Antecipar o que possa vir aí nos próximos dias foi uma das principais motivações para esta sucessão de declarações públicas de afastamento em relação ao ex-secretário-geral do partido. «Antes a duas semanas do Congresso do que a dois dias», comentava ontem um destacado socialista. O mesmo raciocínio se aplica à aproximação das datas das eleições europeias e legislativas de 2019.
Foi Costa quem levou Pinho ao encontro de Sócrates
António Costa, que várias vezes vê a oposição usar os debates quinzenais para lhe recordar que esteve no Governo de Sócrates, quis quebrar essa ligação. Mas o próprio José Sócrates acaba, de forma indireta, por recordar que até a sua relação com Manuel Pinho passou por Costa.
Sócrates não o escreve de forma direta no artigo de opinião publicado ontem no JN, em que anuncia a sua desvinculação do PS, mas, para quem se recorda do momento histórico evocado pelo antigo governante, fica claro o elo de ligação a Costa nas entrelinhas.
«A escolha que fiz de Manuel Pinho como porta-voz do PS para a área da economia, e mais tarde para o Governo, aconteceu naturalmente na decorrência da colaboração que este há muito prestava, na condição de independente, ao PS, como conselheiro económico do então líder Ferro Rodrigues. Foi aí, nessa condição de membro do chamado grupo económico da Lapa [por reunir regularmente no Hotel da Lapa], que o conheci e que desenvolvemos um trabalho comum que viria a culminar no convite que lhe fiz», descreve Sócrates.
Aquilo que fica por dizer de forma explícita é que, além de ter sido o atual primeiro-ministro a propor Pinho para o grupo da Lapa, Sócrates foi pela primeira vez a uma dessas reuniões «levado por António Costa, que era na altura líder parlamentar da bancada socialista» – como nota uma fonte socrática.
Apostado em não ficar nesta fotografia, Costa deu luz verde para as declarações públicas de afastamento em relação a Sócrates.
Foi a gota de água para o antigo secretário-geral, que resolveu anunciar ontem que deixará de ser militante do PS. «Na verdade, durante estes quatro anos não ouvi por parte da Direção do PS uma palavra de condenação destes abusos, mas sou agora forçado a ouvir o que não posso deixar de interpretar como uma espécie de condenação sem julgamento», escreveu Sócrates no JN, anunciando ter entregue o cartão de militante.
A decisão provocou uma onda de «alívio» entre os socialistas que temiam ver os casos de Sócrates e Pinho mancharem o PS em vésperas de eleições. Agora, muitos desses ainda temem que o tema domine o Congresso e impeça o debate ideológico que parecia estar a anunciar-se com a troca de artigos de opinião entre o ‘moderado’ Santos Silva e o mais destacado representante da ala esquerda Pedro Nuno Santos.

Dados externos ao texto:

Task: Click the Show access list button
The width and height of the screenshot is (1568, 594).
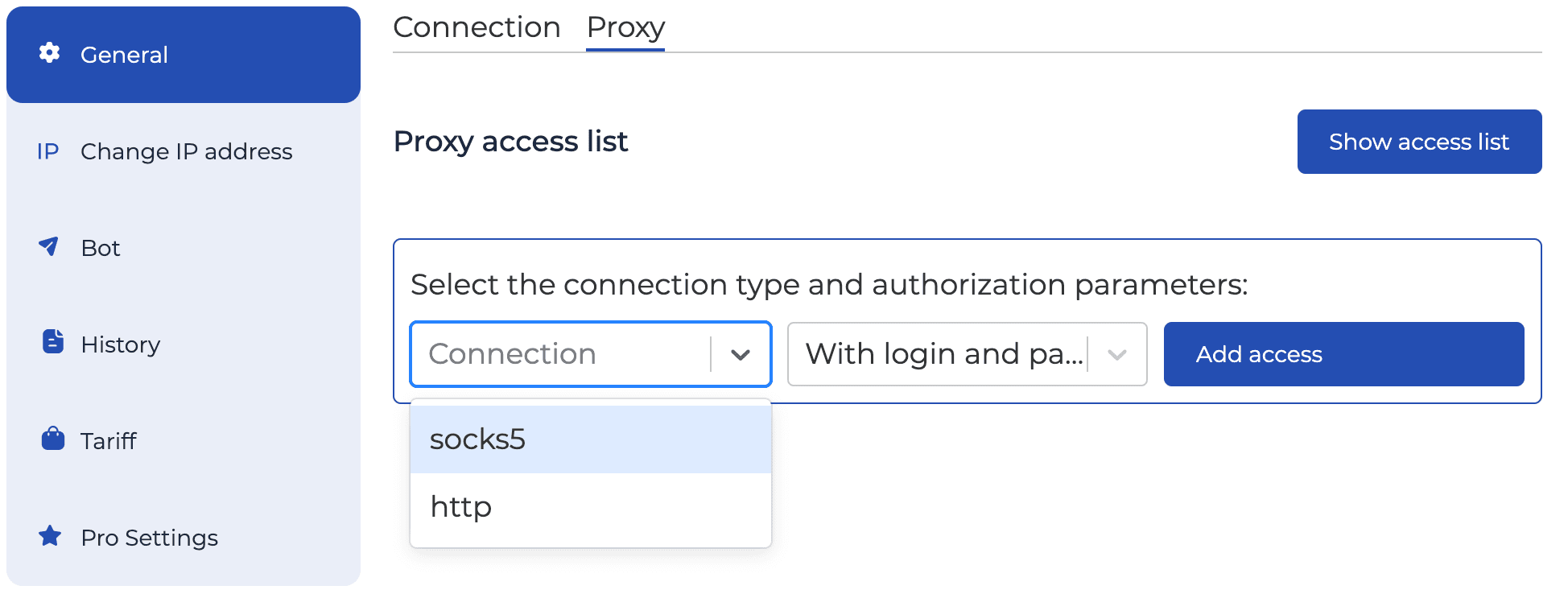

No entanto, se há quem sinta alívio e que assegure que esta será uma forma de o PS se distanciar também das acusações a Pinho, há outros que não gostaram de ver Costa deixar cair um camarada, ainda por cima o ex-líder que conquistou a única maioria absoluta do partido.
Renato Sampaio, socrático desde sempre, foi um dos notáveis que assumiu estar «triste» com a forma como a direção do partido voltou as costas a Sócrates. Mas foram muitos os militantes de base que usaram a página de Facebook de José Sócrates para chamar «traidores» aos que, como César, Costa e João Galamba, assumiram o incómodo com a Operação Marquês.
Apesar de Sócrates ter entregue ontem o cartão de militante no Largo do Rato, o seu espetro não deixará de assombrar o partido. A comissão de inquérito às rendas do setor energético vai manter aceso o assunto das suspeitas de corrupção no seu Governo.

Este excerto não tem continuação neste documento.